**Requirements:**
Find each line in the rows below that contains the word "Task" and copy those lines.

>> Start Input material

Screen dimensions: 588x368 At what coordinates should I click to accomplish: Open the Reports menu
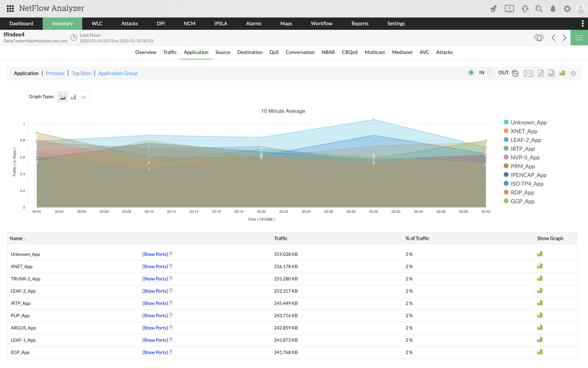[359, 24]
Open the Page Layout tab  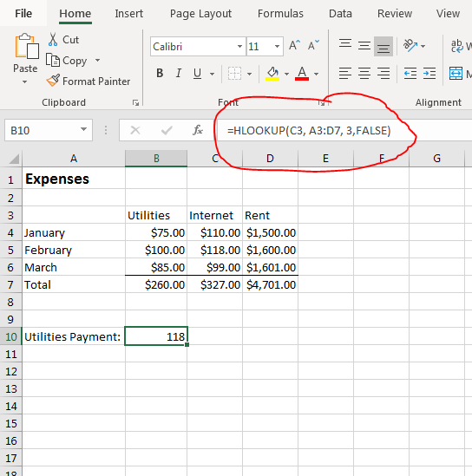pyautogui.click(x=200, y=14)
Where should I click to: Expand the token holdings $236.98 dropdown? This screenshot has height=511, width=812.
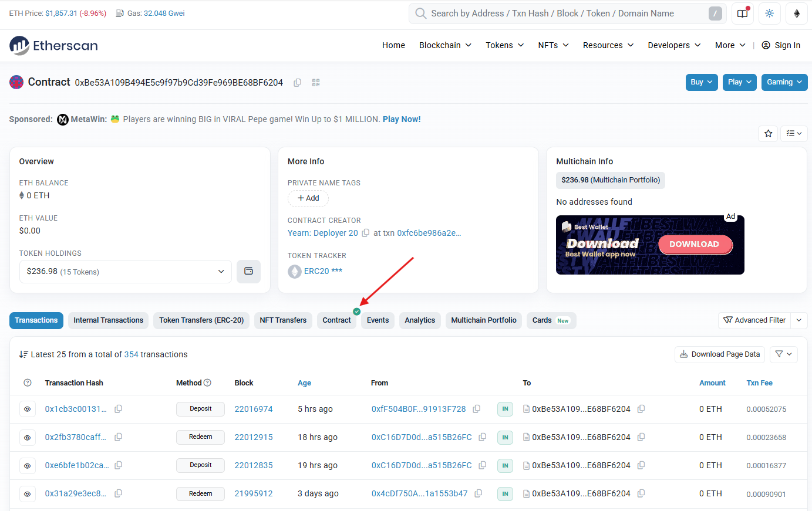point(126,272)
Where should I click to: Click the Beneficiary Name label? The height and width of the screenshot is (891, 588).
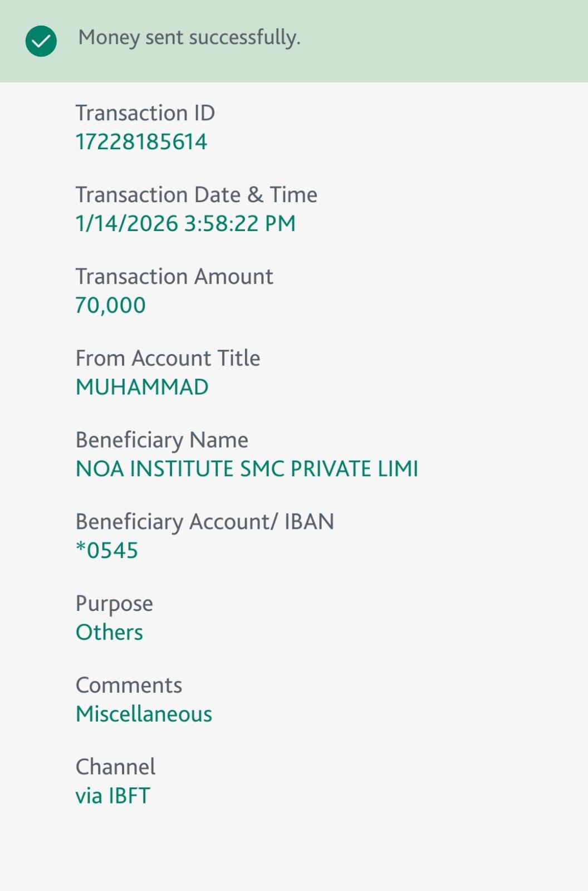[x=161, y=440]
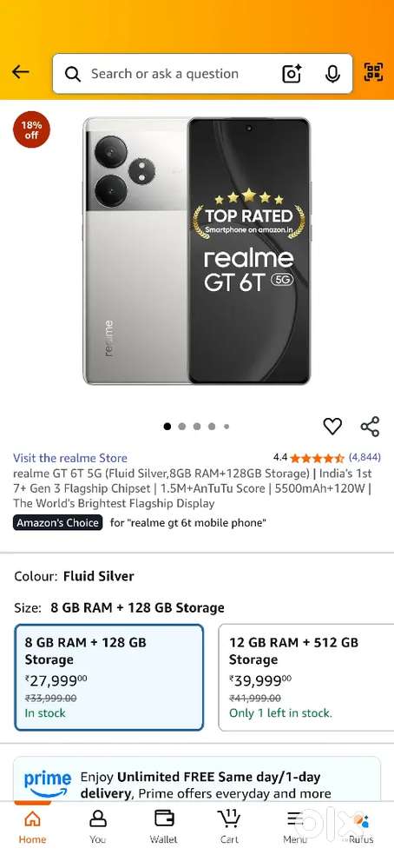Jump to second image carousel dot
This screenshot has height=868, width=394.
pyautogui.click(x=181, y=427)
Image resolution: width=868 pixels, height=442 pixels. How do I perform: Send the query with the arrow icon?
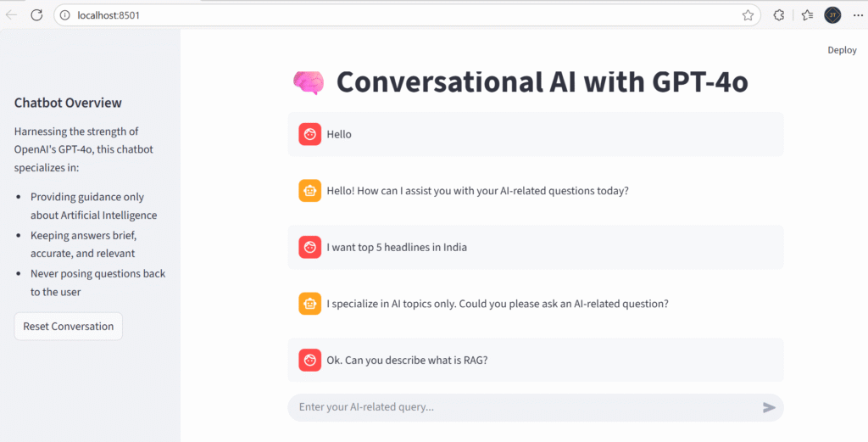tap(769, 407)
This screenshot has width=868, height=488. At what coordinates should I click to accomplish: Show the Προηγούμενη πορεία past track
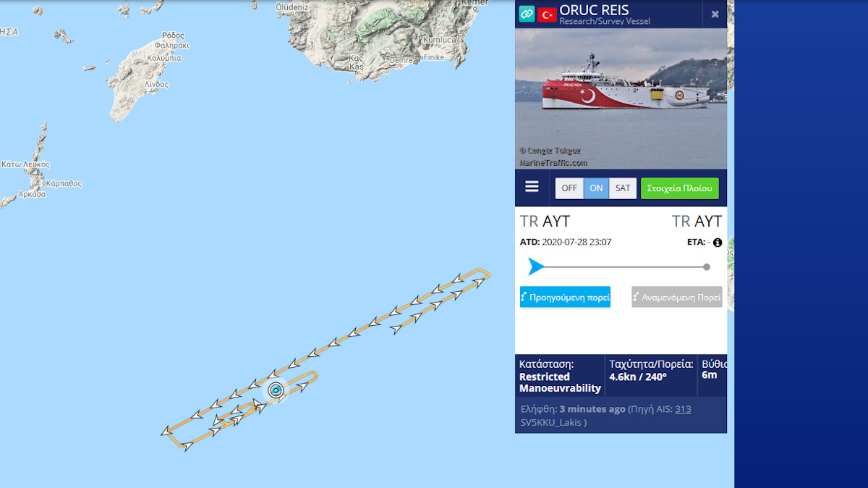[x=565, y=297]
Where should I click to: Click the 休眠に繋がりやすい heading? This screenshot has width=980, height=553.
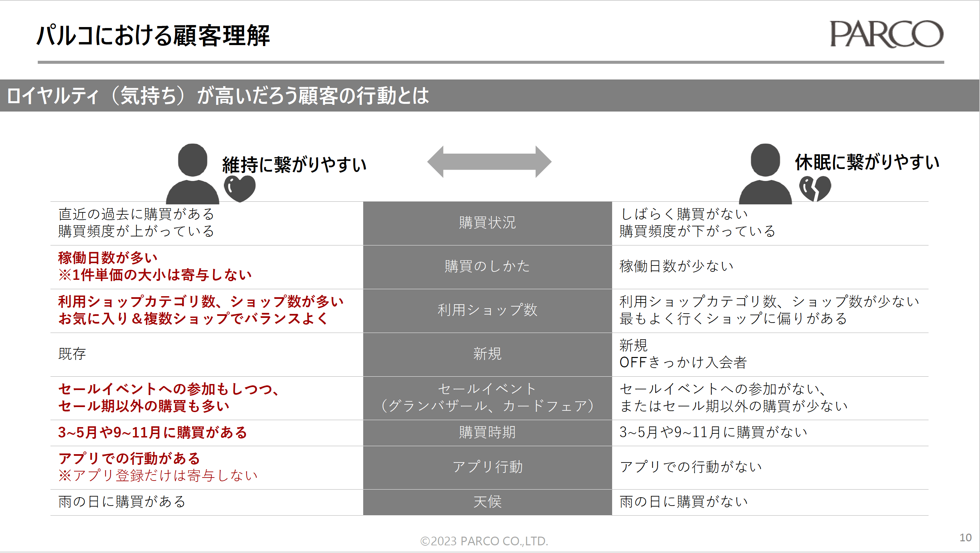click(867, 162)
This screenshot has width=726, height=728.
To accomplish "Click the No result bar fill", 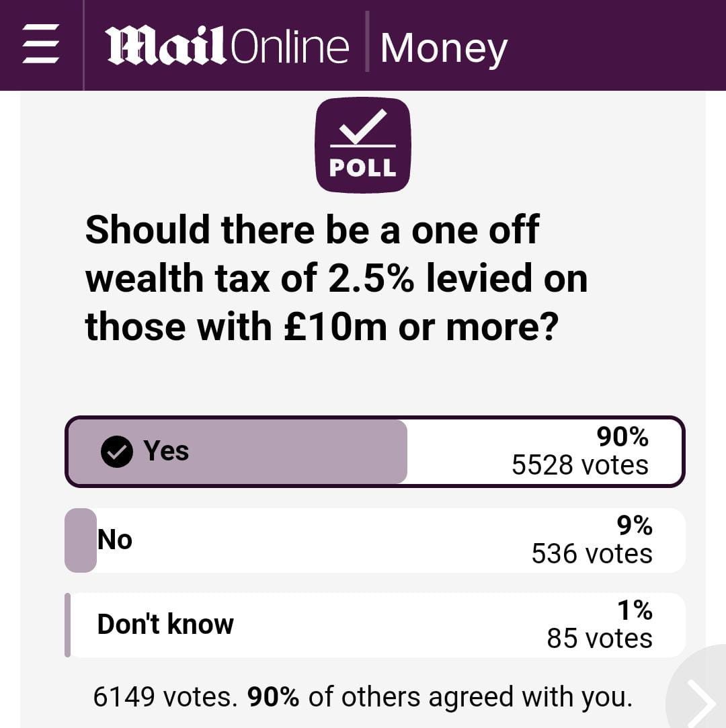I will (x=81, y=540).
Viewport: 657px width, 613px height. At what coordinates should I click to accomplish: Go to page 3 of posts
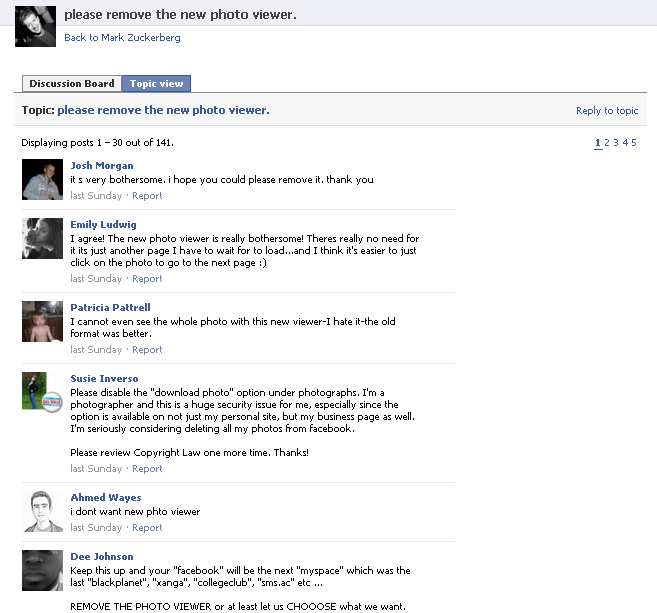click(x=616, y=142)
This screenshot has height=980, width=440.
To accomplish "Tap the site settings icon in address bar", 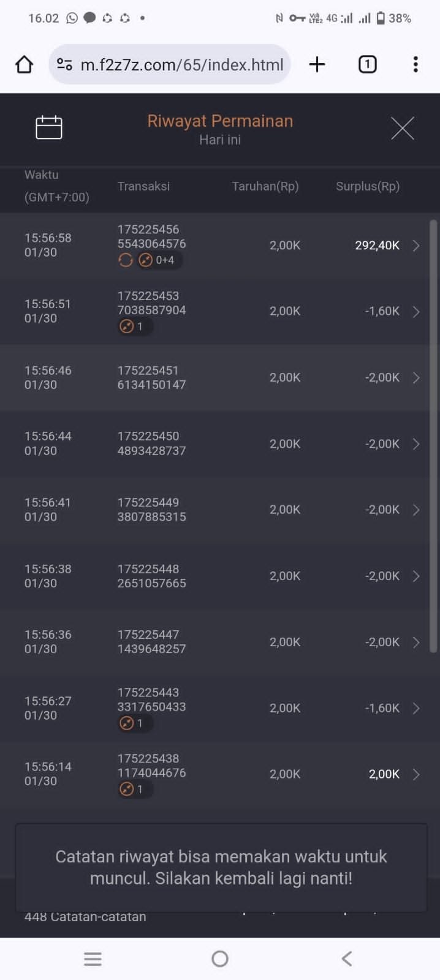I will tap(64, 64).
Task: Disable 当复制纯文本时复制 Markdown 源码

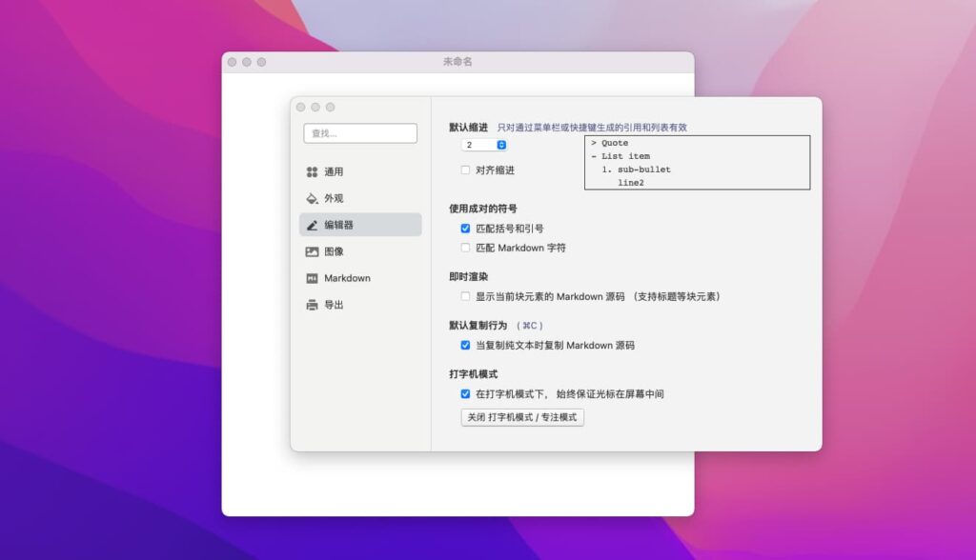Action: tap(465, 346)
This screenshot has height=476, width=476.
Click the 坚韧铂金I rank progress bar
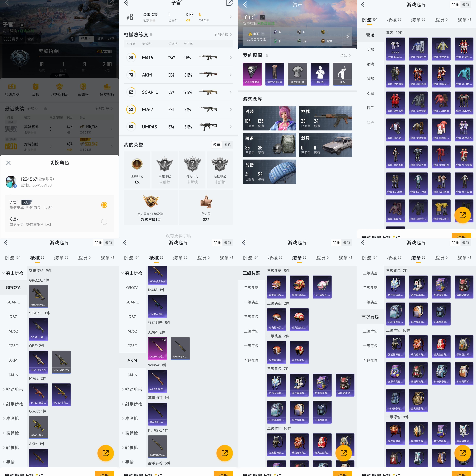[75, 57]
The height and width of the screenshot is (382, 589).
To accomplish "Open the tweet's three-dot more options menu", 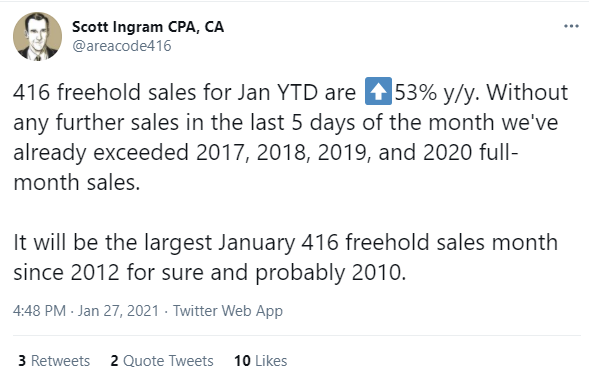I will 571,26.
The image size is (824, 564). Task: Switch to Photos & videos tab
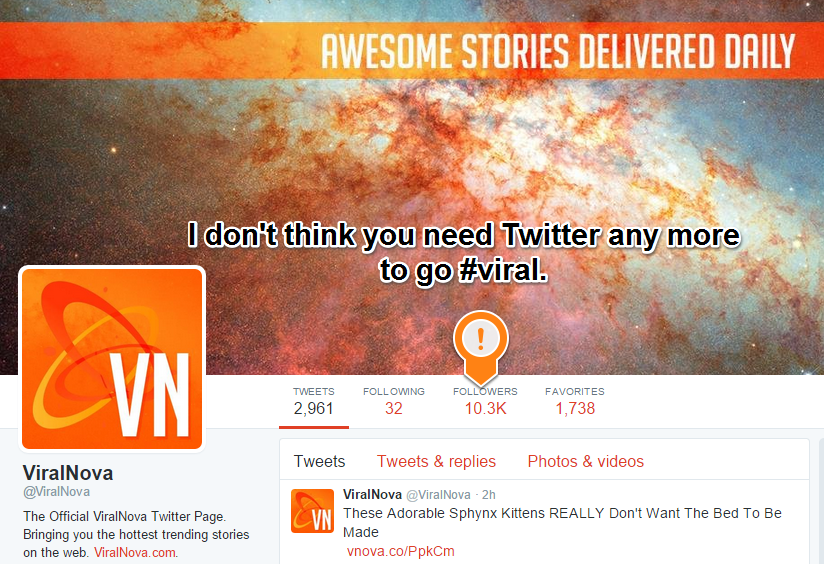[585, 461]
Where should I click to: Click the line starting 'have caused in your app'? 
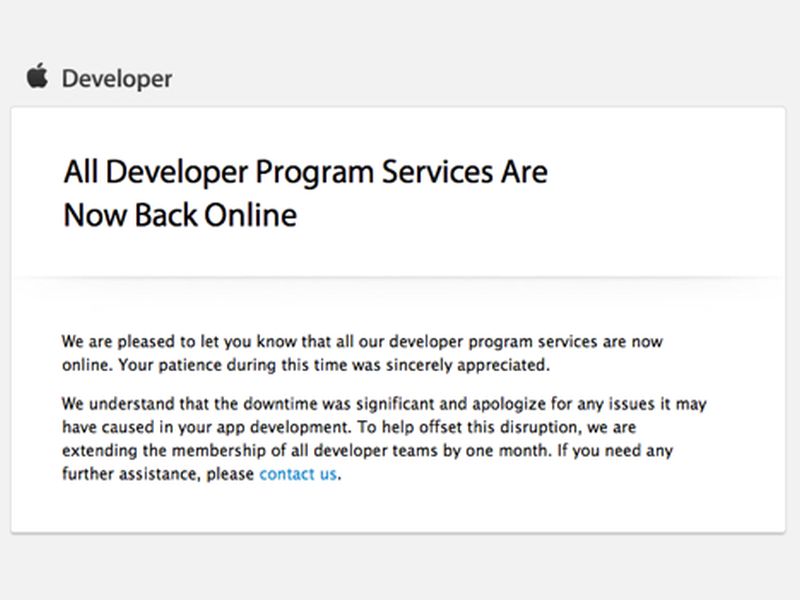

>> End Input material

**Output below:**
Task: Disable 当复制纯文本时复制 Markdown 源码
The image size is (824, 564). Task: Switch to Photos & videos tab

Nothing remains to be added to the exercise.